In 1992, WBNJ tried flipping to several other formats, including a middle of the road (MOR) format for a few months, followed by a country music format branded as "Hit Country 105." When neither of these caught on, WBNJ began simulcasting an urban adult contemporary station, 96.1 WTTH The Touch, based in Margate. In 1995, the station was acquired by Margate Communications for $495,000.
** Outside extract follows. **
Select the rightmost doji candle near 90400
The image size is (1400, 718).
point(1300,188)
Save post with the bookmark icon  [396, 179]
In February 1999, WBNJ changed its call sign to WZBZ and flipped to a Rhythmic Adult Contemporary station as "The Buzz 105.5." Don Brooks, owner and general manager, hired Ted Noah in January 1999 to launch the radio station in its new dance format. It was Noah's first official full-time on air position and programming job at 19 years old. Noah programmed and directed The Buzz musically and was also the afternoon announcer for the first three years. The station operated in Atlantic City right in front of The Tropicana Casino. Its signal reached the broadcast facilities, even though its broadcast tower served the extreme southern end of the Atlantic City/Cape May market, mainly covering Cape May, Southern and Western Atlantic and Eastern Cumberland Counties its first year.

In 2000, WBNJ began simulcasting sister station 99.3 WSAX. While keeping the Buzz name, it switched formats to Rhythmic Contemporary Hits. 105.5's call letters, WZBZ, moved to 99.3; 105.5 became WGBZ. 99.3 became the originating station while 105.5 was now the simulcast frequency.
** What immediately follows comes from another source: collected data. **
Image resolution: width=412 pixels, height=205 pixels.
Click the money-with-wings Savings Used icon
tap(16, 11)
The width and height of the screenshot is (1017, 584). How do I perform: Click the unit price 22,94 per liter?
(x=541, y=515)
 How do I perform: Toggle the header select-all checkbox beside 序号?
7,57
In 2002, WGBZ, along with all its sister stations WZBZ, WMID and WMID-FM, were purchased by the competition, Equity Communications, L.P., owner of then-rival CHR station WAYV.

In 2007, WGBZ's call letters were changed to WSNQ.
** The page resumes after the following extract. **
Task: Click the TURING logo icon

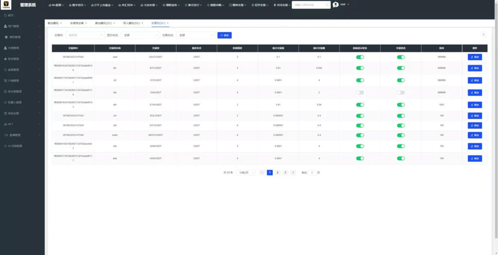Action: point(6,5)
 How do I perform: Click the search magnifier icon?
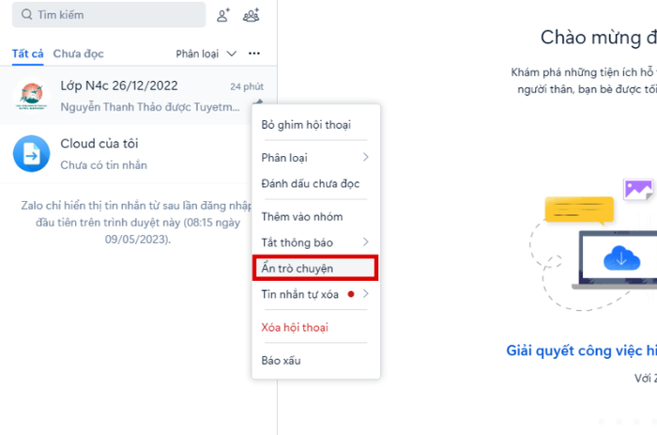click(x=25, y=15)
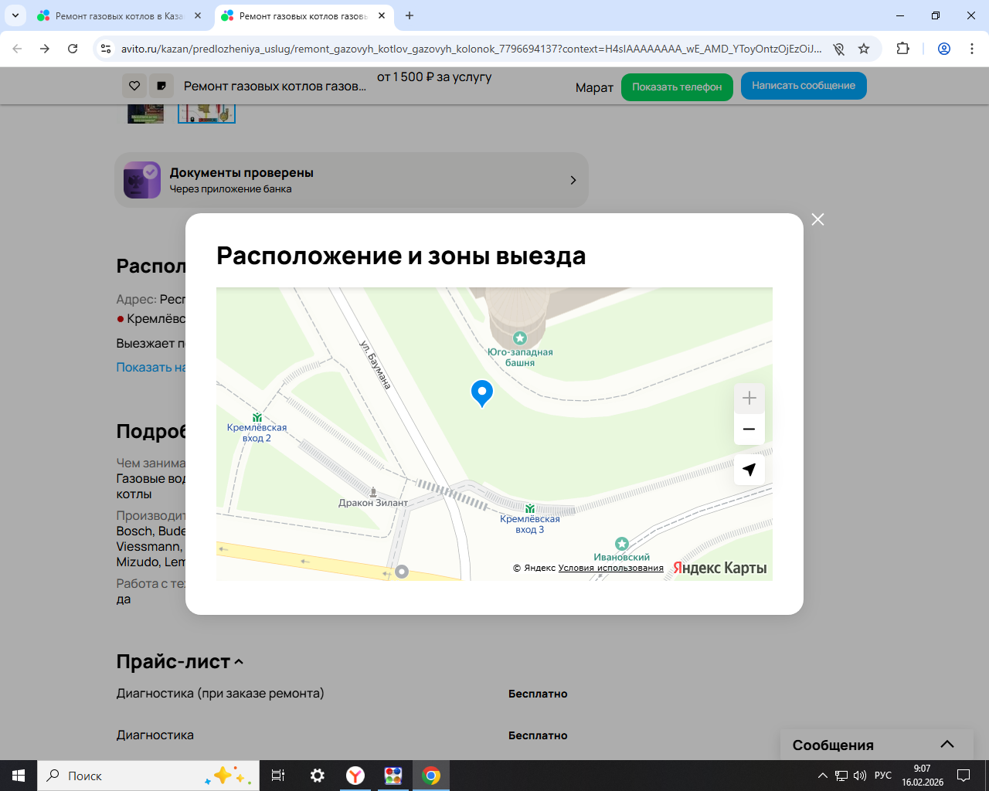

In 2008, The Buzz became 99.3 Kiss FM and began playing more of a CHR format. WSNQ continued to broadcast a simulcast of WZBZ.

On December 15, 2011, at 7 p.m., the station flipped its simulcast of sister station of WZBZ for a classic hits format, under the name "Sunny 105.5."

On August 26, 2013, WSNQ swapped formats and call signs with sister station WAIV.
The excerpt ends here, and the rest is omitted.